- Exercise instructions: Where does the string "Task" occur in the records below? Copy every line that holds it.

- Extracted entries:
--*--

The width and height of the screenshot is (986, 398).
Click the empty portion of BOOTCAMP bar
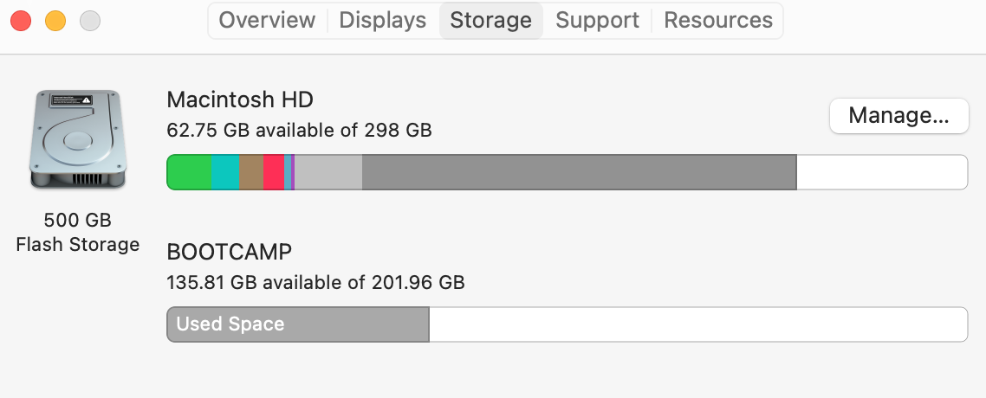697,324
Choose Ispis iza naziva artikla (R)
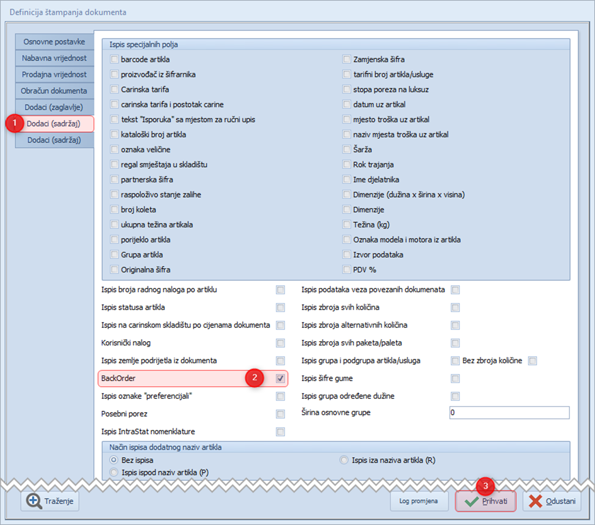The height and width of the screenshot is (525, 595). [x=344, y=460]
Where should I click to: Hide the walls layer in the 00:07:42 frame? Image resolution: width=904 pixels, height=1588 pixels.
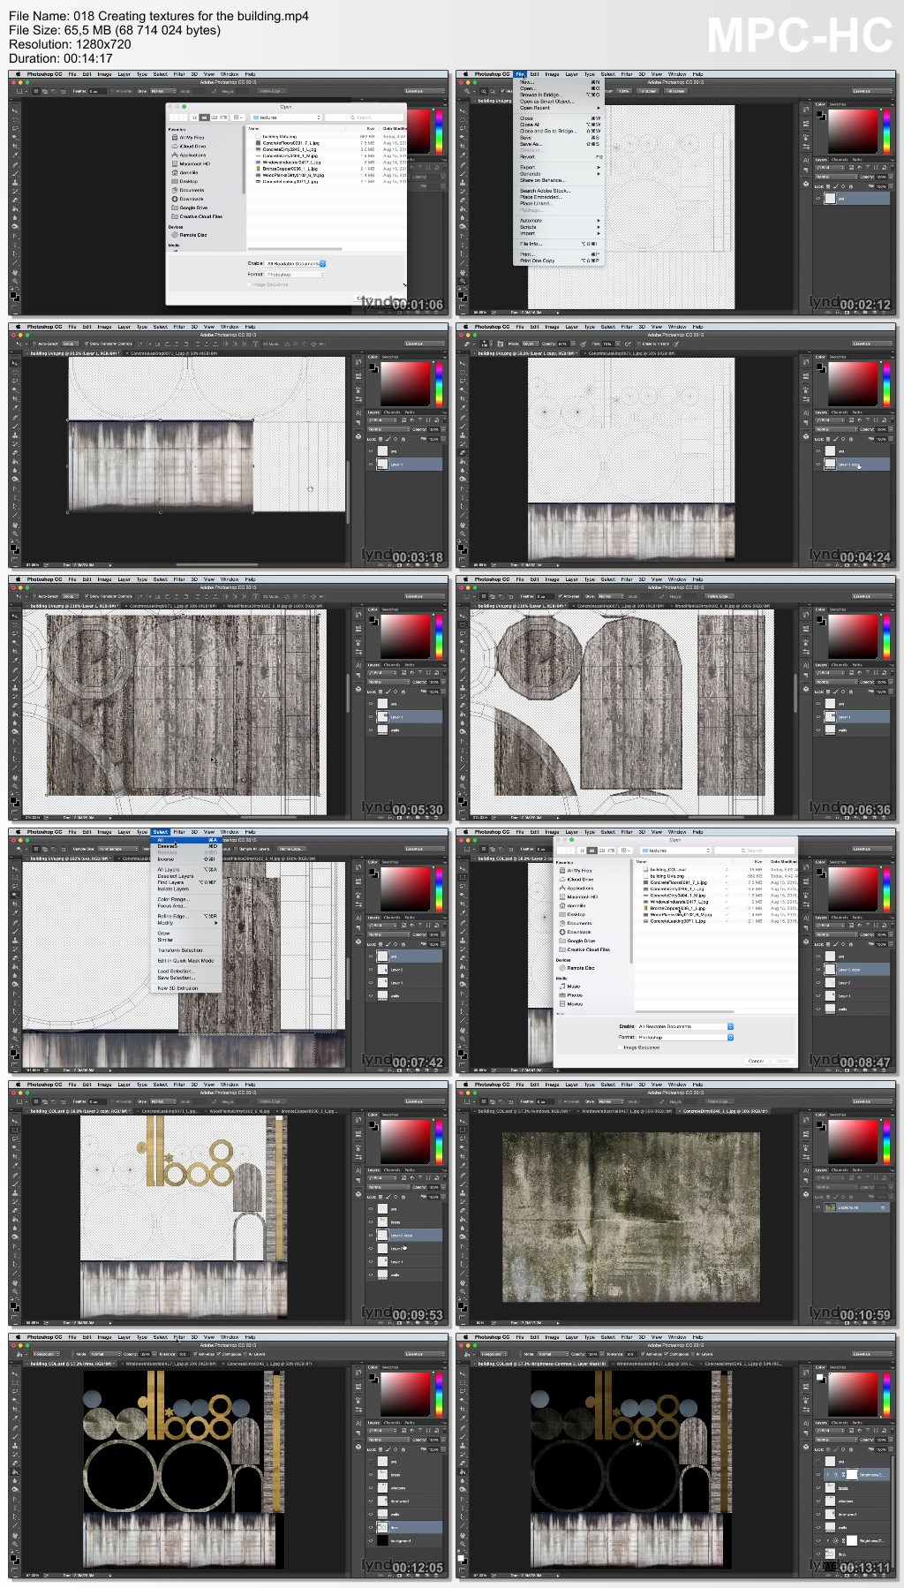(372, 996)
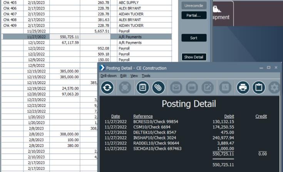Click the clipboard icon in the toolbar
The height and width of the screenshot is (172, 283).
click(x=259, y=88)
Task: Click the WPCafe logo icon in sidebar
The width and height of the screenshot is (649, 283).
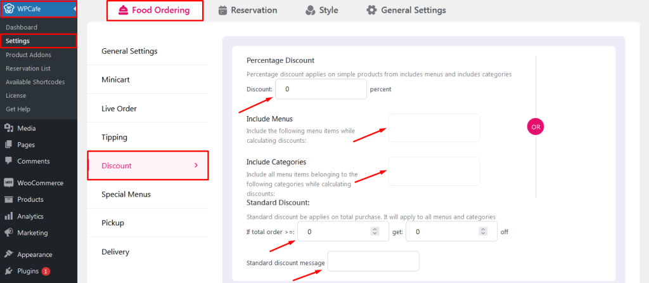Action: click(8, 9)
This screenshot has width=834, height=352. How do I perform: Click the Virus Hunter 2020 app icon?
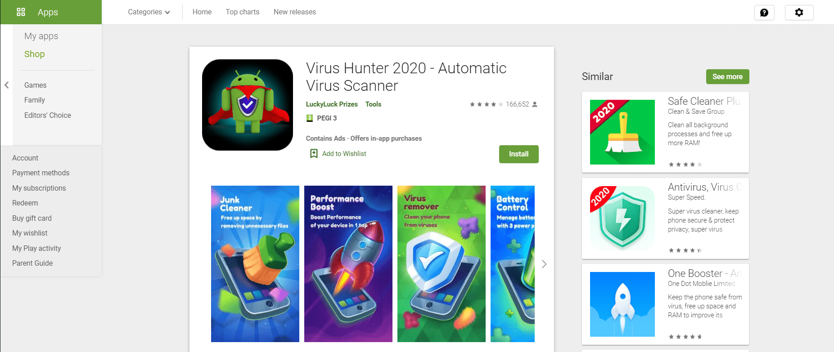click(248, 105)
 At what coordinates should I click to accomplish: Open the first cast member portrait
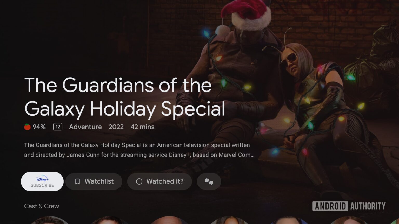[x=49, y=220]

--*--

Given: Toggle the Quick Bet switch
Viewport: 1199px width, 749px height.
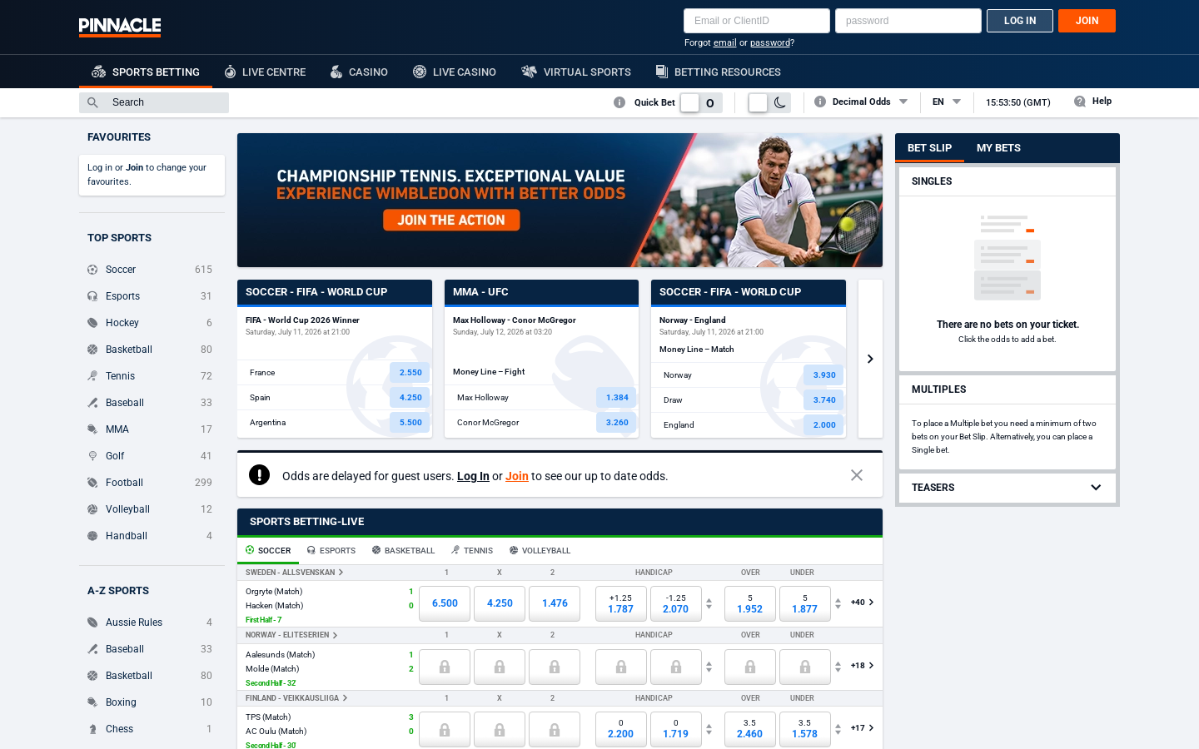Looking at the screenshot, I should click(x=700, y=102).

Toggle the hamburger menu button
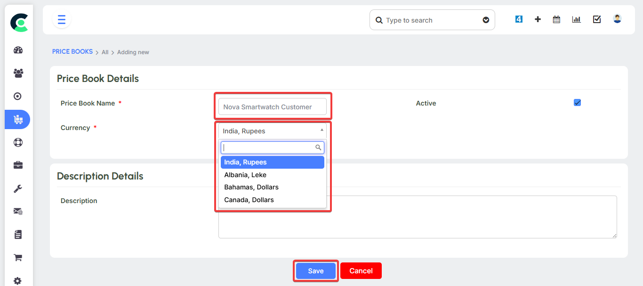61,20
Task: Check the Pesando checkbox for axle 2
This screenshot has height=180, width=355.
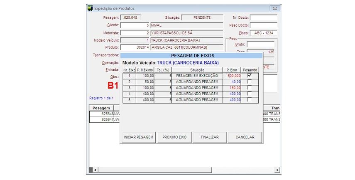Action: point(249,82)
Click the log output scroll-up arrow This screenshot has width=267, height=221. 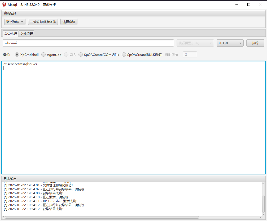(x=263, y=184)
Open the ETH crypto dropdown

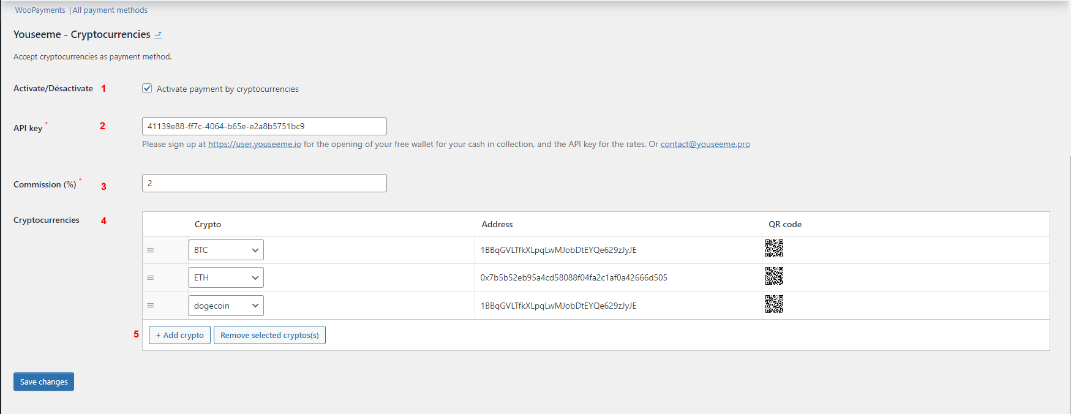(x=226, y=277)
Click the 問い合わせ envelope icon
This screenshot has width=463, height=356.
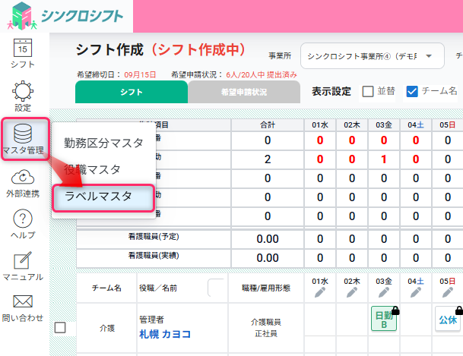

--*--

- Exercise response:
Task: Click the WPCafe logo icon in sidebar
Task: Check the Pesando checkbox for axle 2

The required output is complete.